Inner Nature

No, it's a chair :rolleyes:

Most art (sweeping generality coming up!) is about tension and release. I hear it mostly in music, but I can see it in art, whether a painting on canvas or an installation.

So here we have a sapling inside an art gallery - clearly there is tension. What's it doing here?

Then you notice the floor boards - made of trees. Big increase in tension. Questions, questions.

That was the art work. My photograph is another work of art. By bringing the chair into view, more questions are asked. Is it part of the installation? Is it there for the public or the attendant? Why is no one sitting in it? No observer. What's the relationship between the chair and the tree. Am I meant to be looking at the tree or the chair, or both? Tension.

I tried to give it a Kubrick-like feel, a bit of alienation. It reminded me of a "negative" of the apes meeting the black monolith in 2001, with the roles reversed. Now it is the technological mind that looks in stupefaction at nature.

But where's the release?
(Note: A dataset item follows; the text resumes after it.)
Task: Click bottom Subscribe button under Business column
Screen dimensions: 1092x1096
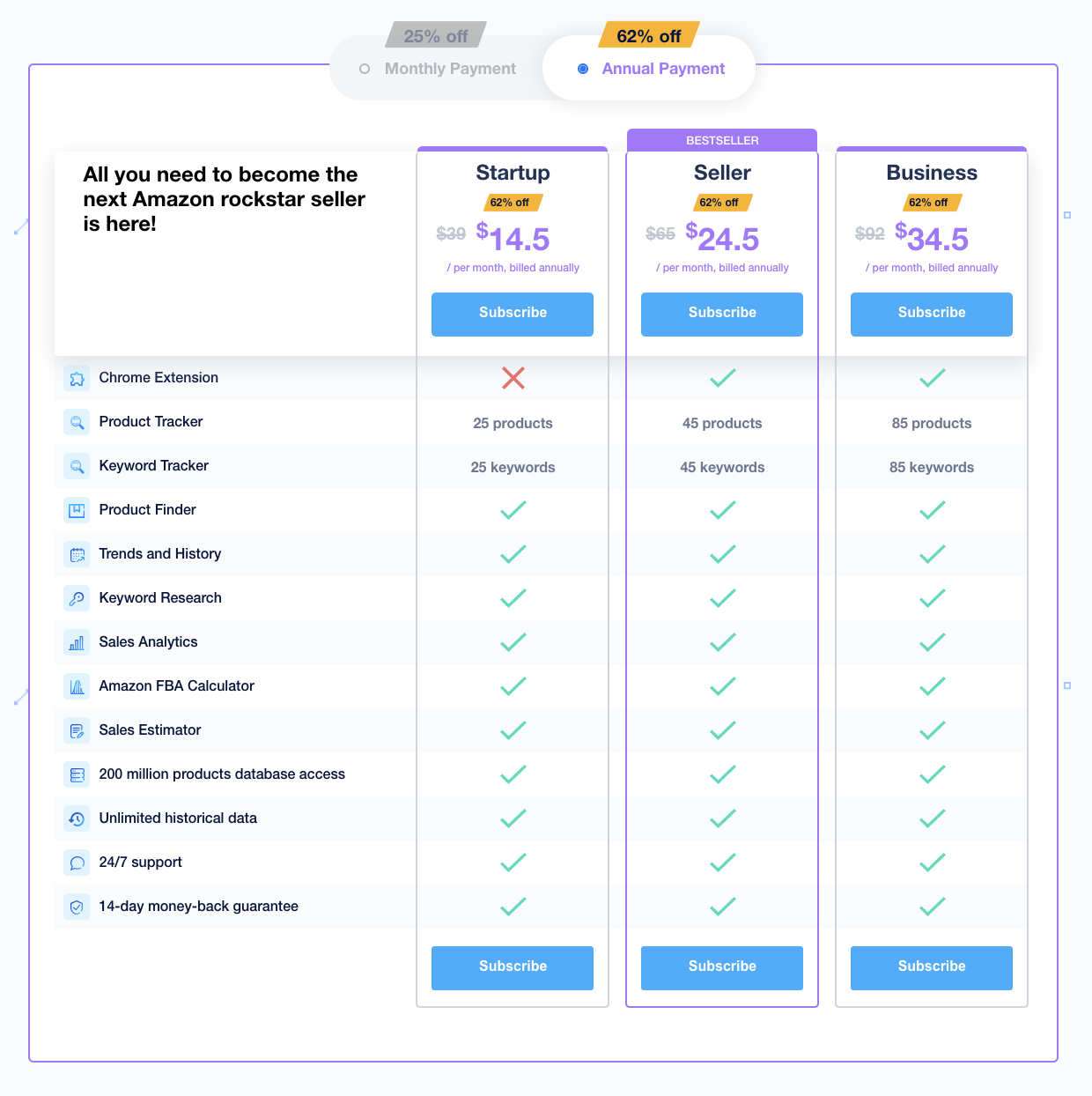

Ah, you have to supply that...
 
There are other currents...such as the electricity current signified by the socket...the "force that through the green fuse drives the flower", as Dylan Thomas said, is absent from the dead sapling.

And the light from the window illuminating and warming all, yet there is also an electric heater.

Questions, questions :)
 
Thank you for sharing your thoughts, very interesting.

Yes, I can see where you are coming from in that, the chair does add a number of questions and you have got a Kubrick-like feel to your picture. Maybe my observation software need upgrading, I am noticeably lacking in mojo this year.

I do like the contrasts and tensions in modern music. I am a fan of symphonic metal, the combination of a trained operatic voice, a growling death metal voice and crashing drums and guitars all work together and counterpoint each other so well in my opinion.
 
Or has the person who normally sits in that chair been off sick for a week and no one else watered the plant?! ;)

Or were you hoping for a serious comment?...

I like this image very much, and your interpretation. There is certainly a very strong feeling of isolation in the image - Kubrick did not spring to mind, but I like the comparison, also the wood, energy part too. Bringing a dead sapling into a gallery an intriguing idea (or was it alive when it arrived?). An object that would normally be overlooked or lost in its normal environment suddenly gains so much meaning, whether that be a comment on the environment in general, pollution, climate change or a more complex philosophy. Interesting and quite compelling.
 
A balance of serious and amusing suits me just fine :)

I'm reminded of the old Zen story about the student contemplating a tree. At first it is just a tree. Once you start on the path towards enlightenment that tree becomes a whole world of possibilities and associations. But once you are enlightened, it's just a tree.